▸ **Objective**
Copy the records verbatim, beginning with the line containing "Given: Open the mobile version icon" and ending with the line containing "Looking at the".

----- Input records -----

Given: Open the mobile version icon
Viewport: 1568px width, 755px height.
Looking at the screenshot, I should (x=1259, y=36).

-----
----- Input records -----

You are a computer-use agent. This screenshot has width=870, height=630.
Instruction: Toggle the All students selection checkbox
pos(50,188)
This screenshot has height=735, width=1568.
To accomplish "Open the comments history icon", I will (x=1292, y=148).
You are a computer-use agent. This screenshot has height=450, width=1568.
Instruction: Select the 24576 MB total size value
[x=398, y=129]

-----

▸ **Written solution**
Given: Open the mobile version icon
Viewport: 1568px width, 755px height.
Looking at the screenshot, I should (x=1259, y=36).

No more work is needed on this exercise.